The visibility of security risk from software went through a sea of change last year when the president of the United States issued an executive order on cybersecurity that was inspired at least in part by prominent and damaging breaches, many due to insecurities in software used in critical infrastructure.
The executive order elevated the risks posed by immature software development and operations practices to a board-level agenda in most organizations and dramatically expanded the attention paid to these risks by most security teams. Application security could no longer be relegated to an issue for software development to solve. There is much more at stake given the sharp rise in strategic importance of software to every business. In this context, software risk is business risk.
The Rise Of Modern Software
While the business risk from software security has undoubtedly increased, it’s important to understand that the way this risk is managed has shifted. Fundamentally, there is way more software in every business, and the way that software is built has rapidly changed. The confluence of these factors leads to more complexity, and complexity breeds insecurity. Attackers thrive on the edge cases of the attack surface of a complex application.
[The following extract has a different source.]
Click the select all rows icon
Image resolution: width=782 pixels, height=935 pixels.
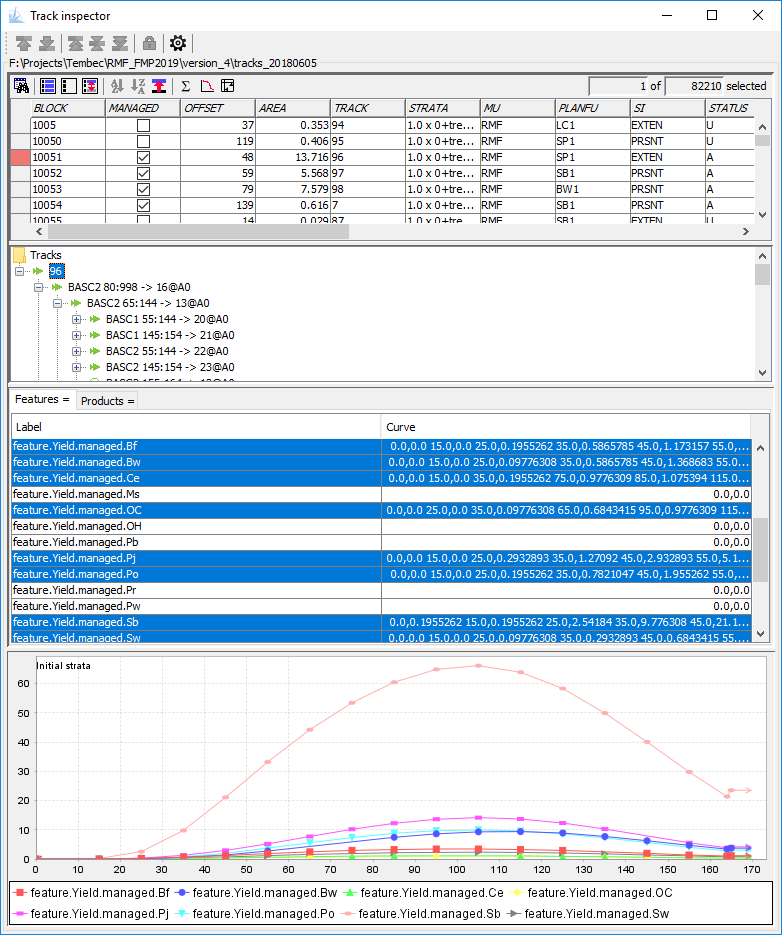pos(47,86)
For decades, the predominant way that new business applications were built was by a team of internal software developers tasked with designing and building the applications to meet the unique requirements of the business. Through the 1980s and ’90s, information technology became a much more strategic investment in most organizations, which coincided with the rise of the internet and everything that it made possible in terms of instant communication, rich customer experiences and data-driven insights. These expectations created competitive pressure to move faster and adopt new software technologies to stay ahead.
As a result, software changed from being written to being composed. In order to meet the time-to-market demands, modern applications evolved from a pile of internally written code to a composite of software components from multiple sources. Modern applications are now a combination of custom code, open-source software, third-party proprietary libraries and external APIs. This has created phenomenal velocity and innovation in software, but with this shift came new risks.
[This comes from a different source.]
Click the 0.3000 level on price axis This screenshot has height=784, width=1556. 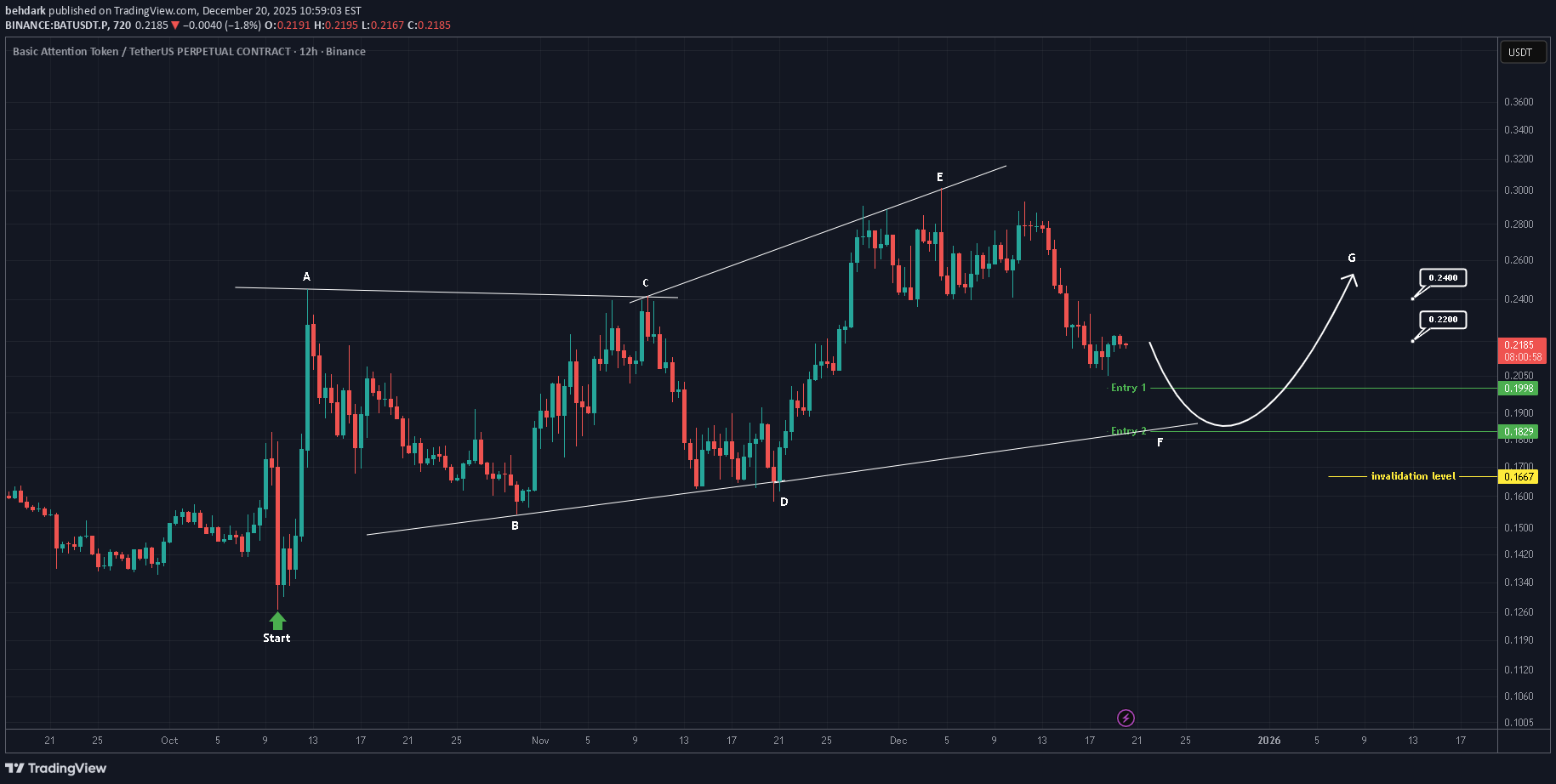pos(1519,190)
Research from several government and technology organizations suggests that this shifting landscape is continuing to result in significant security challenges. The Cybersecurity and Infrastructure Security Agency (CISA) of the Department of Homeland Security frequently issues warnings of the dangers of supply chain attacks and advanced persistent threats. My company’s Open Source Security and Risk Analysis report shows that while many organizations are making progress in controlling open-source risk, the severity and scope of the potential damage is increasing. The report also found the prevalence of old, outdated and vulnerable software that persists in live applications for years.
The news isn’t all bad though. The analysis shows that organizations that adopt open source risk management programs are getting better at controlling this risk. However, outdated libraries persist and supply chain attacks are becoming more targeted and severe.
How To Trust Your Software
These worsening risks inherent in modern applications necessitate a different approach to how you think about building software.
Since software is effectively constructed from raw materials brought together from many different sources, some organizations are beginning to approach the problem as more than a software development process. They began to view it as a supply chain. The software supply chain applies industrial and consumer production principles from traditional supply chain and risk management to rethink how to proactively manage software risk in a more disciplined and systematic way.
A software supply chain links all the libraries and decisions that affect software through its life cycle. Software supply chain risks threaten the functionality, reliability, safety and security of software, and can be introduced by internal or external sources. Software supply chain risk management (SSCRM) then coordinates efforts to identify, monitor, detect and mitigate threats to the software during its development, deployment or maintenance. It offers a consistent approach to apply to software you build, buy or download as open source.
To get started with this approach, there are simple questions to ask in your software supply chain: What’s in your software? Where did it come from? And can you trust it?
Within each of these areas, there are proven approaches to answering these questions. A systematic program for producing a software bill of materials (SBOM) provides transparency into all of the software that’s included in your applications. The SBOM approach, which is in the process of becoming a mandate for government software procurement based on the aforementioned executive order, is an important first step in understanding what is inside an organization’s software.
In a sense, the SBOM serves as an ingredient label for complex modern applications. After the software ingredients are known, you then have to perform analysis on each of the individual components and versions to collect a broad view of the riskiness of that combination.
This can be daunting when there are thousands of software component and version combinations, which is very typical in a medium-sized application. An automated process called software composition analysis (SCA) can help by identifying open-source software components and versions at scale and by providing instant visibility into the software SBOM and assigning risk ratings of all of the included software.
To get the full value of these automated SCA tools, the most successful organizations establish open-source security programs that build repeatable processes for educating development teams about open-source risk, systematically identifying the risk during the development process and remediating the associated risks before the software ships.
Finally, a set of practices and processes for proactively testing and securing software as it’s written, known as a secure software development life cycle, enables you to systematically build trust in your software. From a new understanding of how software risk has evolved, and by addressing these three simple questions, you’ll have a leg up on controlling the business risk from software.